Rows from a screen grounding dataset
# # # # #

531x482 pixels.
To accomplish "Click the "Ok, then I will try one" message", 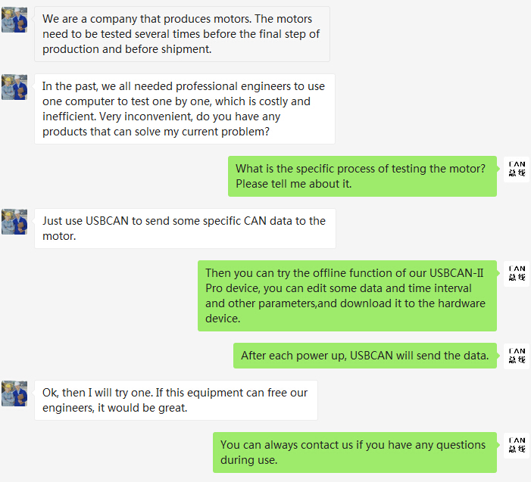I will coord(175,400).
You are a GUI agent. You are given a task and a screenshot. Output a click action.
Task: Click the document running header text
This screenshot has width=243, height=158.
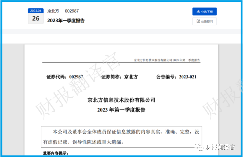(x=167, y=60)
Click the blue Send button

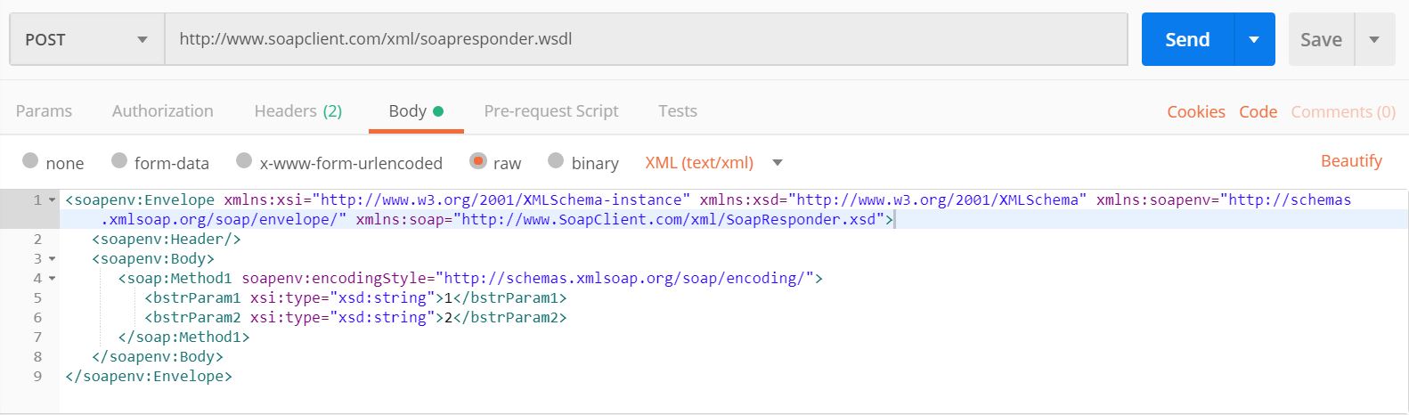[x=1187, y=40]
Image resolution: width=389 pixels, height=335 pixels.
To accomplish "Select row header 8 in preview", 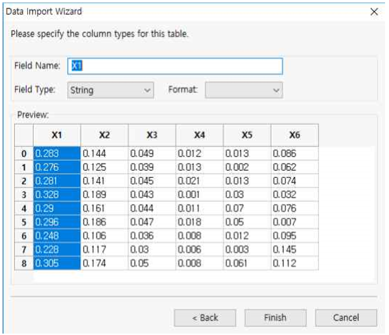I will 24,264.
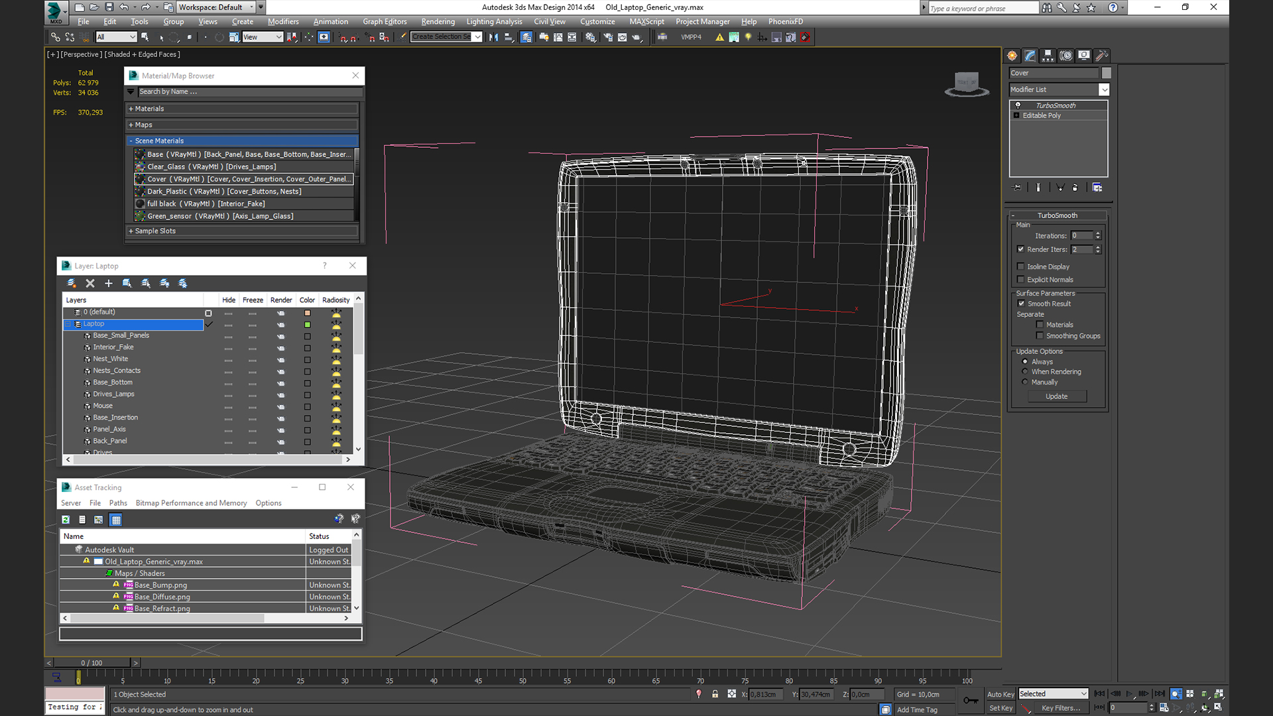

# # # # #

Pull out every line in the records above that contains the string "height", and copy each one in full.

#### Problem solution
This screenshot has width=243, height=158.
Image resolution: width=389 pixels, height=335 pixels.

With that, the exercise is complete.